** Start of Supplied records **

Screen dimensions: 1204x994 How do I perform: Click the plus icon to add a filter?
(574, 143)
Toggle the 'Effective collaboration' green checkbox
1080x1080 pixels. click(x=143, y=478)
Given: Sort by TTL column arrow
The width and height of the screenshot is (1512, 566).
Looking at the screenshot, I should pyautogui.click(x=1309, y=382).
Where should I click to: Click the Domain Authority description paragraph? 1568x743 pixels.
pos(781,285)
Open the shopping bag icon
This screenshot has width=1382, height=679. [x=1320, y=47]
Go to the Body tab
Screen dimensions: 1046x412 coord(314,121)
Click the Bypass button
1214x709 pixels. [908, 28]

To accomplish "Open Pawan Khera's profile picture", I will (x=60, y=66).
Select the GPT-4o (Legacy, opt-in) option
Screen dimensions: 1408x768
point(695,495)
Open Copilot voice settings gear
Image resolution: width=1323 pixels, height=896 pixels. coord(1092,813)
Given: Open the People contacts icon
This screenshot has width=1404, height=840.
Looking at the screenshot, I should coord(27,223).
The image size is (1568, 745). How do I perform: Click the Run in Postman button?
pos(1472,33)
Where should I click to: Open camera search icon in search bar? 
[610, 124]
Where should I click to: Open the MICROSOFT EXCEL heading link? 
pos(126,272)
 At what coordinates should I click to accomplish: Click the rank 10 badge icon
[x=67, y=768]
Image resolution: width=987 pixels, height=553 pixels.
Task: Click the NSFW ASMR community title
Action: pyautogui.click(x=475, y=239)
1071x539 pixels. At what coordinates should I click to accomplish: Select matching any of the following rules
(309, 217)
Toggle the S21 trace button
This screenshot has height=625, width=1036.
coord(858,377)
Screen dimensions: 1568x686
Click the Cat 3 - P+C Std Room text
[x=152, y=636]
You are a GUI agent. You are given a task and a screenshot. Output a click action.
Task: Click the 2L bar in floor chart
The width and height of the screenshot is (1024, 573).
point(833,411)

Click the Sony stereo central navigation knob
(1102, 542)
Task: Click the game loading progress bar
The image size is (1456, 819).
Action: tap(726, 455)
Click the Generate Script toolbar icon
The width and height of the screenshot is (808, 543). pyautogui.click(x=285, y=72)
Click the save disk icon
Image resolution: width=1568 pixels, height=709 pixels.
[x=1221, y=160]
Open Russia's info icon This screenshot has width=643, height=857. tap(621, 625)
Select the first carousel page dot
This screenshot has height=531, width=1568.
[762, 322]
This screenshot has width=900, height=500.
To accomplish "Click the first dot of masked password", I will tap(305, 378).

** End of Supplied records **

▶ **Exercise directions**: Arrange the data above as a Markdown table with two columns, Row and Line. Put each nonblank line in its own numbered row and skip blank lines.

▶ **Solution to this exercise**:
| Row | Line |
|---|---|
| 1 | Screen dimensions: 1204x994 How do I perform: Click the plus icon to add a filter? |
| 2 | (574, 143) |
| 3 | Toggle the 'Effective collaboration' green checkbox |
| 4 | 1080x1080 pixels. click(x=143, y=478) |
| 5 | Given: Sort by TTL column arrow |
| 6 | The width and height of the screenshot is (1512, 566). |
| 7 | Looking at the screenshot, I should pyautogui.click(x=1309, y=382). |
| 8 | Where should I click to: Click the Domain Authority description paragraph? 1568x743 pixels. |
| 9 | pos(781,285) |
| 10 | Open the shopping bag icon |
| 11 | This screenshot has width=1382, height=679. [x=1320, y=47] |
| 12 | Go to the Body tab |
| 13 | Screen dimensions: 1046x412 coord(314,121) |
| 14 | Click the Bypass button |
| 15 | 1214x709 pixels. [908, 28] |
| 16 | To accomplish "Open Pawan Khera's profile picture", I will (x=60, y=66). |
| 17 | Select the GPT-4o (Legacy, opt-in) option |
| 18 | Screen dimensions: 1408x768 |
| 19 | point(695,495) |
| 20 | Open Copilot voice settings gear |
| 21 | Image resolution: width=1323 pixels, height=896 pixels. coord(1092,813) |
| 22 | Given: Open the People contacts icon |
| 23 | This screenshot has width=1404, height=840. |
| 24 | Looking at the screenshot, I should coord(27,223). |
| 25 | The image size is (1568, 745). How do I perform: Click the Run in Postman button? |
| 26 | pos(1472,33) |
| 27 | Where should I click to: Open camera search icon in search bar?  |
| 28 | [610, 124] |
| 29 | Where should I click to: Open the MICROSOFT EXCEL heading link?  |
| 30 | pos(126,272) |
| 31 |  At what coordinates should I click to accomplish: Click the rank 10 badge icon |
| 32 | [x=67, y=768] |
| 33 | Image resolution: width=987 pixels, height=553 pixels. |
| 34 | Task: Click the NSFW ASMR community title |
| 35 | Action: pyautogui.click(x=475, y=239) |
| 36 | 1071x539 pixels. At what coordinates should I click to accomplish: Select matching any of the following rules |
| 37 | (309, 217) |
| 38 | Toggle the S21 trace button |
| 39 | This screenshot has height=625, width=1036. |
| 40 | coord(858,377) |
| 41 | Screen dimensions: 1568x686 |
| 42 | Click the Cat 3 - P+C Std Room text |
| 43 | [x=152, y=636] |
| 44 | You are a GUI agent. You are given a task and a screenshot. Output a click action. |
| 45 | Task: Click the 2L bar in floor chart |
| 46 | The width and height of the screenshot is (1024, 573). |
| 47 | point(833,411) |
| 48 | Click the Sony stereo central navigation knob |
| 49 | (1102, 542) |
| 50 | Task: Click the game loading progress bar |
| 51 | The image size is (1456, 819). |
| 52 | Action: tap(726, 455) |
| 53 | Click the Generate Script toolbar icon |
| 54 | The width and height of the screenshot is (808, 543). pyautogui.click(x=285, y=72) |
| 55 | Click the save disk icon |
| 56 | Image resolution: width=1568 pixels, height=709 pixels. |
| 57 | [x=1221, y=160] |
| 58 | Open Russia's info icon This screenshot has width=643, height=857. tap(621, 625) |
| 59 | Select the first carousel page dot |
| 60 | This screenshot has height=531, width=1568. |
| 61 | [762, 322] |
| 62 | This screenshot has width=900, height=500. |
| 63 | To accomplish "Click the first dot of masked password", I will tap(305, 378). |